Exercise details ->
The answer is a single figure: how many lines below contain the word "under".

BEGIN

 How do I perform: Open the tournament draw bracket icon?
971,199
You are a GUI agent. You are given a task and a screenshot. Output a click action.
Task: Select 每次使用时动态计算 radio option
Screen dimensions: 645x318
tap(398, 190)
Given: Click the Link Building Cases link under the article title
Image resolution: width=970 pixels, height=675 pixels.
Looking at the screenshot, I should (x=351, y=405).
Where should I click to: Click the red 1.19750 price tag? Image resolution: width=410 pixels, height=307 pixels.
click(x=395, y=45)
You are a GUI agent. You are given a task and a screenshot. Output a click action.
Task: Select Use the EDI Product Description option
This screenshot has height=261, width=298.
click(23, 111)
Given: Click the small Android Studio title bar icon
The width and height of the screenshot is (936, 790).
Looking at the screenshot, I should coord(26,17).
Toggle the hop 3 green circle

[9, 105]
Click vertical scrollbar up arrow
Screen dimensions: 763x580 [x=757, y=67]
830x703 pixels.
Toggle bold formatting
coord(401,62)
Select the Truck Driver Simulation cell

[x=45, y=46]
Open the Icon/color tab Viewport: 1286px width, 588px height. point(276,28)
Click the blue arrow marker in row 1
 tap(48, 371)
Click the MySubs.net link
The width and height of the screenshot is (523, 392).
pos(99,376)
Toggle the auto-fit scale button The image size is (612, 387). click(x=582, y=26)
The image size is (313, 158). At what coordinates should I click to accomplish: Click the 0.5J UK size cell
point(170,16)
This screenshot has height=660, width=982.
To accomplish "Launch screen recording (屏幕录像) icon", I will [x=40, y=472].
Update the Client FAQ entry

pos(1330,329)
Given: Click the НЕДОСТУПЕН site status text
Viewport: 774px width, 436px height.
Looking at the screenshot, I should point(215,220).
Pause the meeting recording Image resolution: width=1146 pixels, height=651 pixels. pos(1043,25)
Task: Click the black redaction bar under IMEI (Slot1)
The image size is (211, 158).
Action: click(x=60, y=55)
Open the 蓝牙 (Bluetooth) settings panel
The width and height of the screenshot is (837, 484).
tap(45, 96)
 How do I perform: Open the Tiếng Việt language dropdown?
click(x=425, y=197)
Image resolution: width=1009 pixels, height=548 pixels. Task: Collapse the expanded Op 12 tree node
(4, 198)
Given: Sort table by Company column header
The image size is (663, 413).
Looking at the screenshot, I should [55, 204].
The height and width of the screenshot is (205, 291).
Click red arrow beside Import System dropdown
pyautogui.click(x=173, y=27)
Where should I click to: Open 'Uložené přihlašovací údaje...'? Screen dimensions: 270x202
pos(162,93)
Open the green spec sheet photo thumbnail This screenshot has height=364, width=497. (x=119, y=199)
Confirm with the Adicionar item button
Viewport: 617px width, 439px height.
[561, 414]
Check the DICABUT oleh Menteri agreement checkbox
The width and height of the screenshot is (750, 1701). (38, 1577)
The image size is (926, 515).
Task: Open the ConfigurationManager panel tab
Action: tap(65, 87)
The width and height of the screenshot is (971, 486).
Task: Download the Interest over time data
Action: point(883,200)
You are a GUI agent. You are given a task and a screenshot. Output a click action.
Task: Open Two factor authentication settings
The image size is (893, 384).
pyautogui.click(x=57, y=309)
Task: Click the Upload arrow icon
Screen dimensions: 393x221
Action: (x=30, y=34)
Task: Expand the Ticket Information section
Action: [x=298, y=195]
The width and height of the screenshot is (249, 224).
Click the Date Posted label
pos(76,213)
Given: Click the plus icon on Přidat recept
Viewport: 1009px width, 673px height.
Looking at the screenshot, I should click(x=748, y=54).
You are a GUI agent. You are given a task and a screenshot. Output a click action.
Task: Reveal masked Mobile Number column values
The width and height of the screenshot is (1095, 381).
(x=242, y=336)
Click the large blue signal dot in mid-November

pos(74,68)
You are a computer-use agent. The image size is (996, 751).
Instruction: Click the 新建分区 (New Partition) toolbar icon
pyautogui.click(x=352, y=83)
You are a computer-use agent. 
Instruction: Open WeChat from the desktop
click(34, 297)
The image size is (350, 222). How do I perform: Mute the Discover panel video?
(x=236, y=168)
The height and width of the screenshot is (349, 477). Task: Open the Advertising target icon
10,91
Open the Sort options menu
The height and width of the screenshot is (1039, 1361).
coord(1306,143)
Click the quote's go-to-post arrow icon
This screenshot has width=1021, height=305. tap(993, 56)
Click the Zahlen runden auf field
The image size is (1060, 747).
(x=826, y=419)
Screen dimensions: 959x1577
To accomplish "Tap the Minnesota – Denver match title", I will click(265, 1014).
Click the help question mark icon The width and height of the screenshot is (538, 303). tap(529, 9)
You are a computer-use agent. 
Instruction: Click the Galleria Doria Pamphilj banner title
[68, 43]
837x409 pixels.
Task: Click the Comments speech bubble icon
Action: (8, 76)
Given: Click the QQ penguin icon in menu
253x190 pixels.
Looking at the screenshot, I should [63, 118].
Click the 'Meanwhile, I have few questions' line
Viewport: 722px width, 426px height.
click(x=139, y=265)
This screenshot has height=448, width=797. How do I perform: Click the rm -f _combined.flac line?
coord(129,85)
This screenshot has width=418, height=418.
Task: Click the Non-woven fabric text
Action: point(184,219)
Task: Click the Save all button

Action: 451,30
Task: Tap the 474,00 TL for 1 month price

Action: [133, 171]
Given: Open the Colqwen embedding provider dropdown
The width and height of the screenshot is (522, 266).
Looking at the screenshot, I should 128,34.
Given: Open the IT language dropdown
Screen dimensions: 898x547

END

Solution to the exercise ->
2